Washington, DC is well represented in this year’s Tony Award Nominations.
There were both smiles and expressions of disbelief when the Tony nominations were announced this morning.
Some of the artists who graced DC area stages last year learned they are Tony nominees.Local producer Larry Kaye and director Michael Mayer’s musical American Idiot was nominated for Best Musical, and Signatures Theatre’s Eric Schaeffer saw Million Dollar Quartet – which he originated in Chicago and is directing at the Nederlander Theatre – won a surprise nomination for the same category. The Kennedy Center production of Ragtime, which played to sold-out houses here last year, won this year’s Helen Hayes Award and which closed on Broadway after a much-too-short run – received 7 nominations, including acting nominations for Helen Hayes Award winner Christiane Noll (Mother) and Bobby Steggert (Mother’s Younger Brother), and a nomination for Helen Hayes Award winner Marcia Milgrom Dodge’s brilliant direction of a cast of over 40 actors. You can only imagine the mixed emotions and pride the Ragtime team must feel today.
Valerie Harper, whose performance as Tallulah Bankhead in Looped was part of Arena Stage’s season at The Lincoln Theatre and which won her the DCTS Audience Choice Award for Favorite Actress in a Play, received a nomination, although the show had a short run in New York.
The revival of Lend Me a Tenor by DC playwright Ken Ludwig was nominated for Best Revival of a Play.
One of the nominated plays is already booked here for next season: Sarah Ruhl’s In the Next Room or the Vibrator Play will open August 23, 2010 at Woolly Mammoth Theatre .
There were several surprises, shocks, and disappointments, including Michael Mayer not securing a nomination for his direction of American Idiot. None of the outstanding young cast of American Idiot – including Tony Award winner John Gallagher, Jr. (who won playing Moritz in Spring Awakening), received a nomination, and I was stunned when composer Tom Kitt was overlooked. (He last year shared the Tony for composing the score for Next to Normal with lyricist Brian Yorkey and also won for the show’s orchestrations. Recently Tom and Brian were honored with The Pulitzer Prize.) This year, Tom Kitt’s wonderful orchestrations for The Green Day-filled musical didn’t receive a Tony nod.
Other surprises included The Addams Family, which has been “cleaning up” at the box office, garnering only two nominations – for Best Performance by a Featured Actor in a Musical for Kevin Chamberlin, as the sweet and loveable Uncle Fester, and for its score. The nomination for the book of Million Dollar Quartet was head-shaking, because the majority of the NYC area critics attacked the book for getting in the way of the performances of the talented quartet. Ah! The Tony nominations can make you look up at the heavens and say, “WHAT?”

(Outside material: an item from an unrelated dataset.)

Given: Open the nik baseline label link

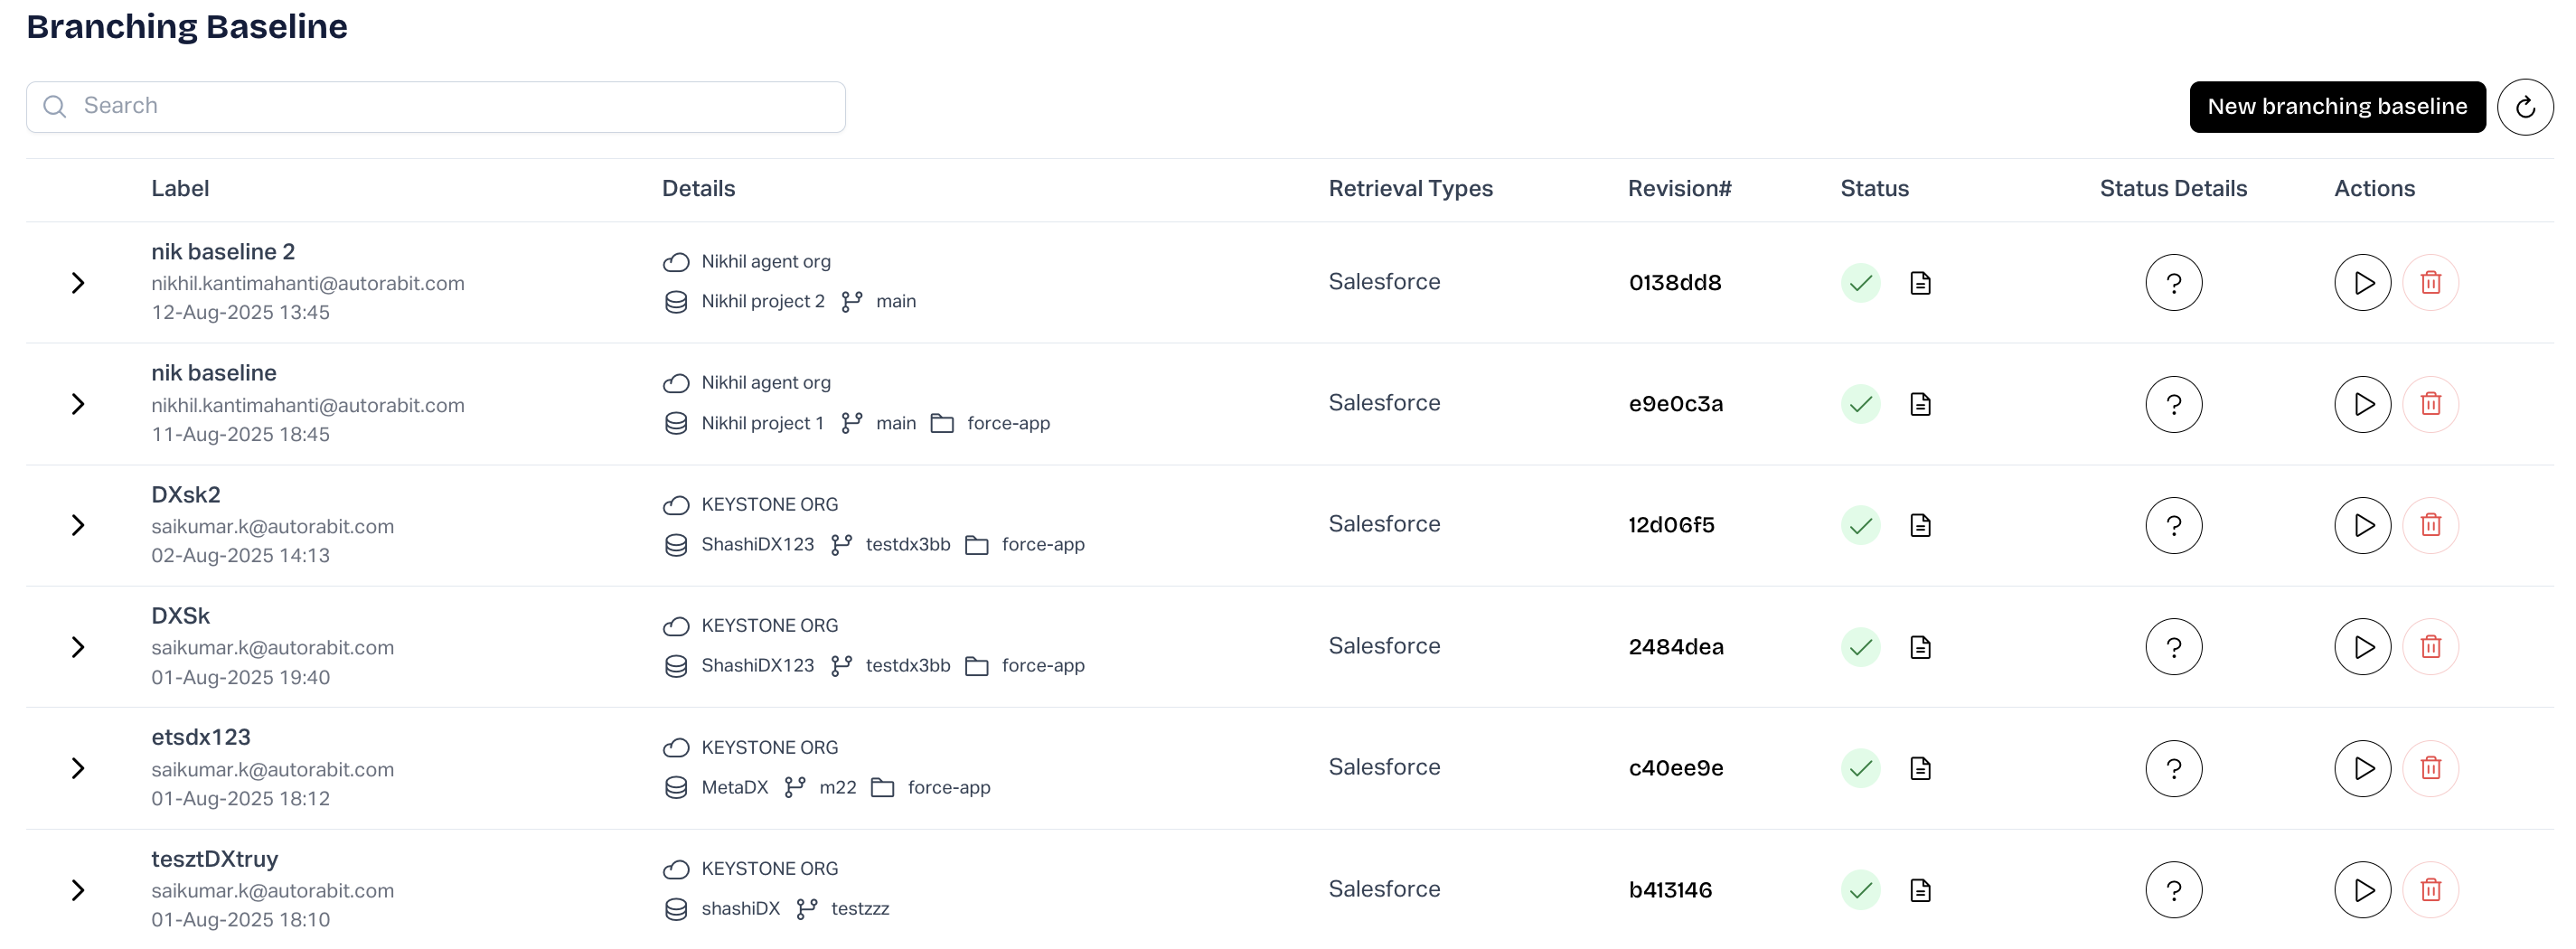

I am personally so happy that Chad Kimball and Montego Glover were given nods for their high-energy performances in Memphis, which garnered 8 nominations. Chad was wonderful as Anthony in the 1999 production of Sweeney Todd at Signature Theatre, and Montego Glover, who wowed audiences here and was nominated for her powerful Helen Hayes-nominated performance as Ti Moune in Round House Theatre’s production of Once on this Island in 2006. I was also thrilled that Christopher Ashley who directed and won a Helen Hayes Award for directing Sweeney Todd at the Sondheim Festival in 2002 – was nominated for directing Memphis.
Memphis’ main competition will come from the musical Fela!, which transferred from Off-Broadway, and leads the pack of new musicals with 11 Tony nominations. But who knows? Lots of interesting things have appeared when they’ve ripped open the Best Musical envelope in the past. Remember Avenue Q beating out Wicked? Maybe American Idiot will pull a shocker.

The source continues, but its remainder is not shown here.